→ Directions: Look through the listing underneath for "articles", and copy every line that has it.

→ Records for this task:
.....

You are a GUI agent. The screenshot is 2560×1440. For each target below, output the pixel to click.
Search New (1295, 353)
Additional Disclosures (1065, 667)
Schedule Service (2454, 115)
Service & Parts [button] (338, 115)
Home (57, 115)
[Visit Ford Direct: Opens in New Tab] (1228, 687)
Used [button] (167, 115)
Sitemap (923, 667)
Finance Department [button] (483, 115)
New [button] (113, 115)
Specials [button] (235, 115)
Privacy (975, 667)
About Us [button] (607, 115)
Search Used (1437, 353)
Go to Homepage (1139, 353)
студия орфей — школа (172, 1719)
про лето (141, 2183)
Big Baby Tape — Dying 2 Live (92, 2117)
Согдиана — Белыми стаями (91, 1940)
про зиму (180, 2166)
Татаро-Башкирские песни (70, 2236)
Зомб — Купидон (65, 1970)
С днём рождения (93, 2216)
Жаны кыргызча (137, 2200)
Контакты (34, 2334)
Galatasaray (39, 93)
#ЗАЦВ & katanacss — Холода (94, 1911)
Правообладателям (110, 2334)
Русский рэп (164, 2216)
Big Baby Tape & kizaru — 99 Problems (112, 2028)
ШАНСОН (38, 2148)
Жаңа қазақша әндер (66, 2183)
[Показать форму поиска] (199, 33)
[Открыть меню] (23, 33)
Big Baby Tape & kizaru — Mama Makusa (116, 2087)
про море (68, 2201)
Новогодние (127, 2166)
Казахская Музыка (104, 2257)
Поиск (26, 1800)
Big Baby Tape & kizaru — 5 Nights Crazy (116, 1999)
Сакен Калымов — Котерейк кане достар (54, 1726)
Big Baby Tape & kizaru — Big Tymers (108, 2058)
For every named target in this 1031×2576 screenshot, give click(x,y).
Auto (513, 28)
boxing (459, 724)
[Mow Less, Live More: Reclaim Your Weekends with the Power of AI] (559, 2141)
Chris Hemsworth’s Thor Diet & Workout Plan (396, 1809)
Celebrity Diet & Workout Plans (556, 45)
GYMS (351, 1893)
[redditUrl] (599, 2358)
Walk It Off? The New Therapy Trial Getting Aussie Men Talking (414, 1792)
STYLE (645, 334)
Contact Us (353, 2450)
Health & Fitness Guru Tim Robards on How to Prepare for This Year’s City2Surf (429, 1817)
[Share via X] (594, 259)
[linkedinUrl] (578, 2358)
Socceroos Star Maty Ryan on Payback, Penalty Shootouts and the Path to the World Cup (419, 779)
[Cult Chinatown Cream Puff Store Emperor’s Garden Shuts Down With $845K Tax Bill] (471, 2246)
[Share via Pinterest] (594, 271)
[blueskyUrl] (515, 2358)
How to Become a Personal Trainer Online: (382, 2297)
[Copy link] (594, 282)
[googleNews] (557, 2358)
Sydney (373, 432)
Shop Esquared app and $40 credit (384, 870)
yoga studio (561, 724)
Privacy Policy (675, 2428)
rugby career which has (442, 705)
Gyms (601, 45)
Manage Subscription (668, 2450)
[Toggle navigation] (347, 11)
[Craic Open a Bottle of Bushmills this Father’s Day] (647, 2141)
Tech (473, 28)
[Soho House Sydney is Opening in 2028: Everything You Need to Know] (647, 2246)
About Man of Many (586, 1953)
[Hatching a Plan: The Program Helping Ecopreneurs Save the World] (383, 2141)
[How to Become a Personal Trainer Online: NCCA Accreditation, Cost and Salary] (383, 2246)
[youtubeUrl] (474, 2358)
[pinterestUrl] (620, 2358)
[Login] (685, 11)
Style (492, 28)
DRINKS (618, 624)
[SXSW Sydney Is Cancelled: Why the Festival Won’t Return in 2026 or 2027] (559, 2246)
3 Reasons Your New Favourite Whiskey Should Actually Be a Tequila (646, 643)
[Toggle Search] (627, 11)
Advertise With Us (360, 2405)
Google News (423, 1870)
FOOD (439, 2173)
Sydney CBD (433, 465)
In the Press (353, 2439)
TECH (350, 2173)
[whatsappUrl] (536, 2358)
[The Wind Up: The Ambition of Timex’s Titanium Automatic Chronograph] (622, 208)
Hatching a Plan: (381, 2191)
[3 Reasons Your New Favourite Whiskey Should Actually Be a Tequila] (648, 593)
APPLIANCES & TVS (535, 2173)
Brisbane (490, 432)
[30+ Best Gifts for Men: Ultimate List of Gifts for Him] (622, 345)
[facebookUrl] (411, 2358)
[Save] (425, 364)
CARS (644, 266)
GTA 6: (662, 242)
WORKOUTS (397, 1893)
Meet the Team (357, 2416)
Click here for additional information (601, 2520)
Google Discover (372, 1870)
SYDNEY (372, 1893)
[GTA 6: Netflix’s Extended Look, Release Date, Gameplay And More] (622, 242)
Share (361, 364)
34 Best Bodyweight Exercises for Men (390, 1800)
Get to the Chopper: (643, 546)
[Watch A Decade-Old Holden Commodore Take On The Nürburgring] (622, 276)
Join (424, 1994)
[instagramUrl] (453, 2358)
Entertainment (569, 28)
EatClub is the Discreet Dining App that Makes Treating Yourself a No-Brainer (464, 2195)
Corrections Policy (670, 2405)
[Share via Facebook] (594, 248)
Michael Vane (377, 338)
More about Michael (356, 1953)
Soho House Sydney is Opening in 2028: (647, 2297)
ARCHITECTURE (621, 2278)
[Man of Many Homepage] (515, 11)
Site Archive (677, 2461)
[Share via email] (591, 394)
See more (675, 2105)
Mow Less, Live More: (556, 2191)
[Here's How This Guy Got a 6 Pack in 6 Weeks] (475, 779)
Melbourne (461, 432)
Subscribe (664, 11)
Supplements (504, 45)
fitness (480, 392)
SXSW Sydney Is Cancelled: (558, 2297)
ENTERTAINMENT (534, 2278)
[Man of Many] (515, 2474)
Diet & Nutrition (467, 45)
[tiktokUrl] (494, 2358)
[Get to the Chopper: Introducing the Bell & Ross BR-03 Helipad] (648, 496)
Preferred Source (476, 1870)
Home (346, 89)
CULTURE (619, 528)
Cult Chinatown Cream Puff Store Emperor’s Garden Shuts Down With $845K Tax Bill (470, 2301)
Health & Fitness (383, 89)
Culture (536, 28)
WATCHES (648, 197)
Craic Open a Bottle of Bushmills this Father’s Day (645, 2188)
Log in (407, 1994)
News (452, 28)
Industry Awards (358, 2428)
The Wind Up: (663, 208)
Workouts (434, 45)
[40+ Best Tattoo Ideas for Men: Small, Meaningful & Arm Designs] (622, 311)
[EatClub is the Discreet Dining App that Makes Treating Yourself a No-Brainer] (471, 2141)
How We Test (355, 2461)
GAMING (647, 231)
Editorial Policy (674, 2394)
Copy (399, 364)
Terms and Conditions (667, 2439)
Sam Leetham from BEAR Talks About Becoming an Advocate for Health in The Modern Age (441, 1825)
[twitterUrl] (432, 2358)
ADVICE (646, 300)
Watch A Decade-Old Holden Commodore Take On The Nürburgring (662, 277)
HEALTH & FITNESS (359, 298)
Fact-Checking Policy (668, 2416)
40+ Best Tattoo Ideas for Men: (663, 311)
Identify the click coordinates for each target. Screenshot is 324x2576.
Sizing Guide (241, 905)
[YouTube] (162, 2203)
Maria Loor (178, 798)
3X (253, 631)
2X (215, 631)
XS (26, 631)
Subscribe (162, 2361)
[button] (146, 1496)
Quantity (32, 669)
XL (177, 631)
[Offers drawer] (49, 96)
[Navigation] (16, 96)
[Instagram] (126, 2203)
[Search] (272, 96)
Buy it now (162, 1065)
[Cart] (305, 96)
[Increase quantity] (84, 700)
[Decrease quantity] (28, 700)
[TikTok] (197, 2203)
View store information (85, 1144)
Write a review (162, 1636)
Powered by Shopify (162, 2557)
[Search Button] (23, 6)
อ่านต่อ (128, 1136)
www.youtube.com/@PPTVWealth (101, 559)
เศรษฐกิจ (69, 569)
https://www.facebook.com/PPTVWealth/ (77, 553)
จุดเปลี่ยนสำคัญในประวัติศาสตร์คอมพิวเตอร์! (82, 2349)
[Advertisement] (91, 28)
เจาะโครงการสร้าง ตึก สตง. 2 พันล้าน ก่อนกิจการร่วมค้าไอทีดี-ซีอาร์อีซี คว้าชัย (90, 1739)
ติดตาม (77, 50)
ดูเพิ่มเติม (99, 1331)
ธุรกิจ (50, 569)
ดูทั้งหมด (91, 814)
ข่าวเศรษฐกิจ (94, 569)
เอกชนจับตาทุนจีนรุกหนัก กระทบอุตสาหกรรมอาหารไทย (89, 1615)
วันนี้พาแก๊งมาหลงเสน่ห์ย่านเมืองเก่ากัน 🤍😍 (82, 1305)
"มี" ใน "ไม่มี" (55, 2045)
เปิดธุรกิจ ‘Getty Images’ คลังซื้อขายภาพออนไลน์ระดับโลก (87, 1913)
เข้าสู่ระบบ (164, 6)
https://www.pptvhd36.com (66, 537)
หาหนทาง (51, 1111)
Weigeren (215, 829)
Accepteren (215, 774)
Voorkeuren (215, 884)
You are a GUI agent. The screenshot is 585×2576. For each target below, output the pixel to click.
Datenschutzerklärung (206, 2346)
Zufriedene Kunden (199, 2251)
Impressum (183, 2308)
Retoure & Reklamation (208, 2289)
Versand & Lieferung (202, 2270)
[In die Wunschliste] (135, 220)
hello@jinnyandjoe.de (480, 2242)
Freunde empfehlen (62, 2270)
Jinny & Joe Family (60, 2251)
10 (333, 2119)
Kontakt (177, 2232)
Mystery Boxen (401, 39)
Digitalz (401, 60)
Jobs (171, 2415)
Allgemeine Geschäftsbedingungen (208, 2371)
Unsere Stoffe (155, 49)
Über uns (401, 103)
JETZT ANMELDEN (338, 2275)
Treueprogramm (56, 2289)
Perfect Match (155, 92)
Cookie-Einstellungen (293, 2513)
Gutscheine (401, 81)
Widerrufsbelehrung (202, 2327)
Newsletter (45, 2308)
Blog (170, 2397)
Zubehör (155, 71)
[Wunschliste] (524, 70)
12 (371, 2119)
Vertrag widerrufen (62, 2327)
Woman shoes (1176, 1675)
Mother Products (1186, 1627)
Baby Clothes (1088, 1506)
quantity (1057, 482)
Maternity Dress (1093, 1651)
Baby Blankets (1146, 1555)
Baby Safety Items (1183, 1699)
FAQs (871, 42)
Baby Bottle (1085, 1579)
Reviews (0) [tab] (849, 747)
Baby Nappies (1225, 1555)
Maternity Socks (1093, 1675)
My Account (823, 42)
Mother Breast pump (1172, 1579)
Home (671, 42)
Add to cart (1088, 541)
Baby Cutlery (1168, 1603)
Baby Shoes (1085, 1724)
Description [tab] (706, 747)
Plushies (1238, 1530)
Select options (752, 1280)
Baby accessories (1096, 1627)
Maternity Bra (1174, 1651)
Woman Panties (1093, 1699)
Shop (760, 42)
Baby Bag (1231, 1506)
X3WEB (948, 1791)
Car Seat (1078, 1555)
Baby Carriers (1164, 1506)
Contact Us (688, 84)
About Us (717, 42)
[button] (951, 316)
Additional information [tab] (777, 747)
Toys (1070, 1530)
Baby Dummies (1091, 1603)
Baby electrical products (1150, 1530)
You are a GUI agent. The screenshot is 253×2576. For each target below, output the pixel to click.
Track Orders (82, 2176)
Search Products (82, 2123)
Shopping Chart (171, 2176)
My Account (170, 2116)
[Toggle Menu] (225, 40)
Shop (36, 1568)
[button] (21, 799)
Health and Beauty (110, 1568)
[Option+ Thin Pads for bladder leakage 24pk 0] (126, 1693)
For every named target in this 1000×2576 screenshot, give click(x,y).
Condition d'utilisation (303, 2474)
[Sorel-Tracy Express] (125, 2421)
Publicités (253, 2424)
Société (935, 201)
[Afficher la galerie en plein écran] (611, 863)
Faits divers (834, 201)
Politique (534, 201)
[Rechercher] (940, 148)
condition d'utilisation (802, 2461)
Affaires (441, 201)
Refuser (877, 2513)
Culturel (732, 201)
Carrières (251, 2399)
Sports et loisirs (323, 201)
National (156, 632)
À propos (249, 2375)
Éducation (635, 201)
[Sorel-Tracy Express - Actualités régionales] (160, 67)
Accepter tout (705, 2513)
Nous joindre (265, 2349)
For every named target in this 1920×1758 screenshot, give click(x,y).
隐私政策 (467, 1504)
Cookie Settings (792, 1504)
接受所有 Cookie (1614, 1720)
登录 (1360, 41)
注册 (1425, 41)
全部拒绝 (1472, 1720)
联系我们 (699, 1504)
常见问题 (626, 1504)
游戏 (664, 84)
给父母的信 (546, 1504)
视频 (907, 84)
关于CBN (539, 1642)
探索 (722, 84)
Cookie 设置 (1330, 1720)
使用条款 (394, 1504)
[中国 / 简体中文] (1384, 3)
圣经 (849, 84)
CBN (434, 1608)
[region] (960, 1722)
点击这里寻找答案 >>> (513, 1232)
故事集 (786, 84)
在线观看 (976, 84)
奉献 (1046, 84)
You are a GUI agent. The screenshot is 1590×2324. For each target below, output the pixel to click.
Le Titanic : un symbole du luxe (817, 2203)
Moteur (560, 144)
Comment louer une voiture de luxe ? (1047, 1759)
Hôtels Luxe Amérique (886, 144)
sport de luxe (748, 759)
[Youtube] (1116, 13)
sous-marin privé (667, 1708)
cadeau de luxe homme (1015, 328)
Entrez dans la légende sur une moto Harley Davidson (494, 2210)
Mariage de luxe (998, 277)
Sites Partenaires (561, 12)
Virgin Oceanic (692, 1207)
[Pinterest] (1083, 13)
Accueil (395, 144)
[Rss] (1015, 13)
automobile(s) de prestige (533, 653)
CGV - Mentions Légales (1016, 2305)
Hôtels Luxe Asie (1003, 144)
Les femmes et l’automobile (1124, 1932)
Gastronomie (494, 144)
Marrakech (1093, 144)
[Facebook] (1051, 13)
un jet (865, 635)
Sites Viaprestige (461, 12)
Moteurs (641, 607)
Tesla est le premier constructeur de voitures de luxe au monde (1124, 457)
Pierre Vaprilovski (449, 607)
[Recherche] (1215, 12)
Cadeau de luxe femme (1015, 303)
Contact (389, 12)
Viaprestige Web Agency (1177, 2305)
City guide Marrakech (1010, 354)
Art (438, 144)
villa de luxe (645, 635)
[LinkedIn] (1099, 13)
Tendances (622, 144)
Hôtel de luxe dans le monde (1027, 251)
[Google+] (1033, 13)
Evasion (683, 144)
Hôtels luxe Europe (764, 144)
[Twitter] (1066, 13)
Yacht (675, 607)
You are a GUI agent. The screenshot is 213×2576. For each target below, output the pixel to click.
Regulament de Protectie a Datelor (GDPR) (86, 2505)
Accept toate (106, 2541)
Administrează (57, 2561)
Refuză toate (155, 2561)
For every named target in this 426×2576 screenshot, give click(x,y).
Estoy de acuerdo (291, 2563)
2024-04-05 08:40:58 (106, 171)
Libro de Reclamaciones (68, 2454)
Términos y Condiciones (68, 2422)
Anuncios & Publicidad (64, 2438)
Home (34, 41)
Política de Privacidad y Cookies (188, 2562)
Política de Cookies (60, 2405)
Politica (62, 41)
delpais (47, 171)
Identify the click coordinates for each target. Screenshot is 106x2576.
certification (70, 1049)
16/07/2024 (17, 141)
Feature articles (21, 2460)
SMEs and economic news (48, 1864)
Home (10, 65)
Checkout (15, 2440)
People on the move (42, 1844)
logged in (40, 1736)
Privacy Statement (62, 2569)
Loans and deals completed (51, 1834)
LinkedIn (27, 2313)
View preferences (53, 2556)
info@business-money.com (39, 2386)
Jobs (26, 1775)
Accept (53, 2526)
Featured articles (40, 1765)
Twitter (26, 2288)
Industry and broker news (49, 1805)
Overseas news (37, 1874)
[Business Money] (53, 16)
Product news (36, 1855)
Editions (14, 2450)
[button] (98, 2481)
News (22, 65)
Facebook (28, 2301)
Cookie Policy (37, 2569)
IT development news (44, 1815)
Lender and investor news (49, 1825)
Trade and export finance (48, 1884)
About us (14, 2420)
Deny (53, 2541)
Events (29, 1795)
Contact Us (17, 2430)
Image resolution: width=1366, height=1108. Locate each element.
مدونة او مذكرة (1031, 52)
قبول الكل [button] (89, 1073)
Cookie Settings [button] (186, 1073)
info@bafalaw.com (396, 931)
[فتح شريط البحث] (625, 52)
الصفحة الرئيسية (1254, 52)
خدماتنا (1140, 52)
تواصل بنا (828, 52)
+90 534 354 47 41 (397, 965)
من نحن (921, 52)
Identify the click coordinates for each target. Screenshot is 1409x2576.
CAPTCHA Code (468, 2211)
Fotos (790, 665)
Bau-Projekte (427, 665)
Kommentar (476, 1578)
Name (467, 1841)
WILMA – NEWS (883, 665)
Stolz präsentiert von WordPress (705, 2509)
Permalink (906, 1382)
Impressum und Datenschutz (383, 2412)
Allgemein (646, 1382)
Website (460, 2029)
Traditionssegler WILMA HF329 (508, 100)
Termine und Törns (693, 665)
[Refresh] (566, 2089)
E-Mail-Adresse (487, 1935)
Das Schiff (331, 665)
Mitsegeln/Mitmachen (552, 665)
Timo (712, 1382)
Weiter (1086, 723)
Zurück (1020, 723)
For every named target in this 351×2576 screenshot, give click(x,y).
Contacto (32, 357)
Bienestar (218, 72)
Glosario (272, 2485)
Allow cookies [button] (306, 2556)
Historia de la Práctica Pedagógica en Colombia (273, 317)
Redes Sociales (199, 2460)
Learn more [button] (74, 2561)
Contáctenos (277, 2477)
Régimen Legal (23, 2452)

.....

→ Answer to this task:
Feature articles (21, 2460)
Featured articles (40, 1765)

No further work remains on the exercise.